One response to “August 27 – September 2”

  1. Pierre says:

    So glad to have the Mockingcast back!

    On the student loan/debt forgiveness piece, I was hoping you might have reflected on David French’s piece about it. He’s not so convinced that Biden’s policy is straightforwardly “Christian” in nature or effect. The key line: “[Biden’s program] is radically generous, yes, but the generosity is backwards. It’s taking from those who have less and giving to those who have more.” The people that are receiving this radical generosity are, by and large, wealthier by a fair degree than the average American (cf. a Harvard Law prof tweeting gratefully that Biden’s program will help “thousands of [his] former students”).
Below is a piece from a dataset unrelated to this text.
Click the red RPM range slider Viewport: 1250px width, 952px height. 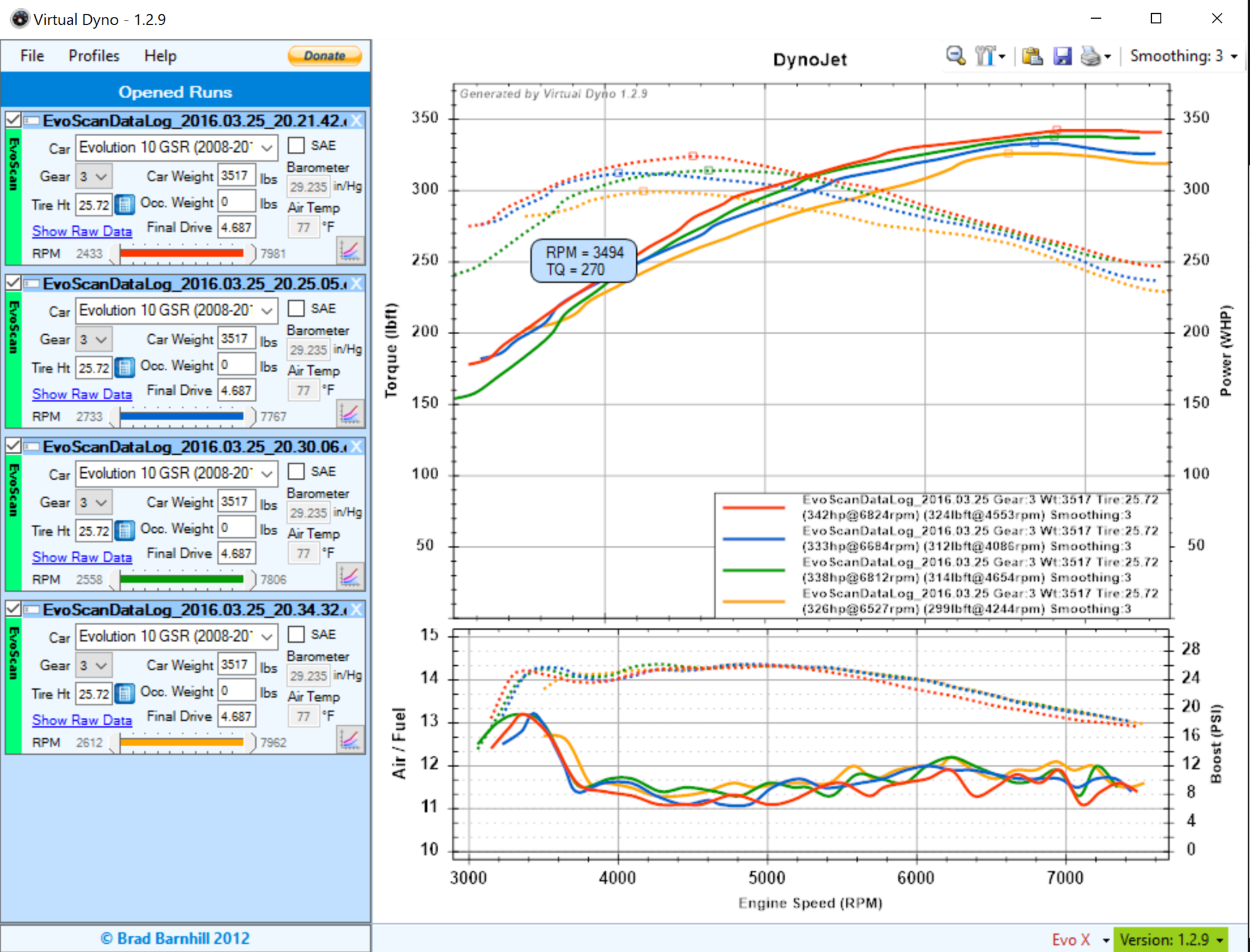click(181, 253)
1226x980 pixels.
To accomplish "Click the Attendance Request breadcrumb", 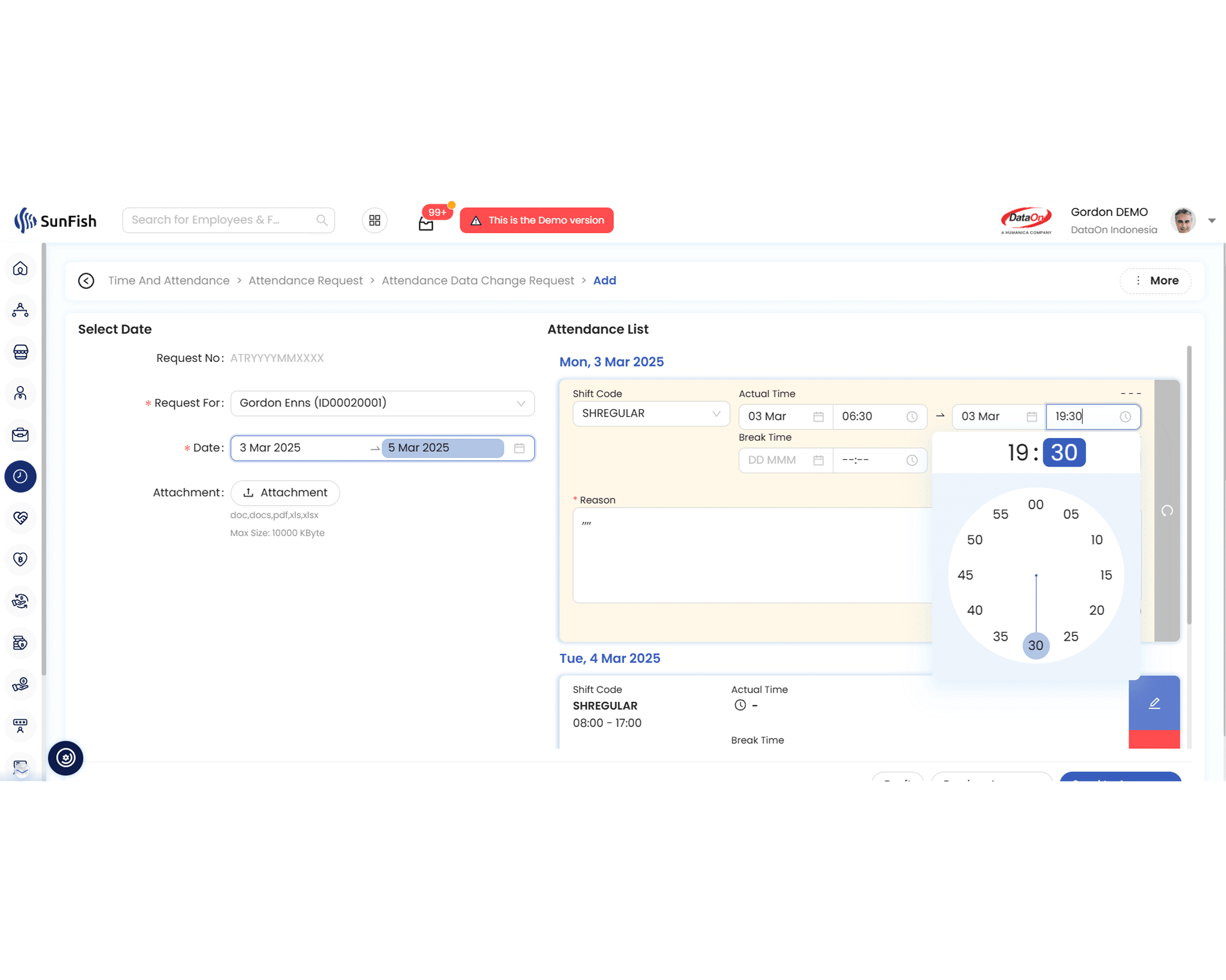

Like it or dislike it on a secular basis, but I’m reluctant to endorse it on Christian grounds – after all, Jesus had so much to say about the obligations of the rich. He told the rich young ruler to sell everything, after all.
    I think we shouldn’t gloss over people’s sense of unfairness as mere sour grapes, and certainly not on the grounds that Christianity demands it in some way. “Lots of people are mad because someone different from them caught a break in which they weren’t included.” Couldn’t one say the exact same thing about Trump’s 2017 tax cuts for the über-wealthy and corporations? Does grace demand that we understand those tax cuts to be Christian?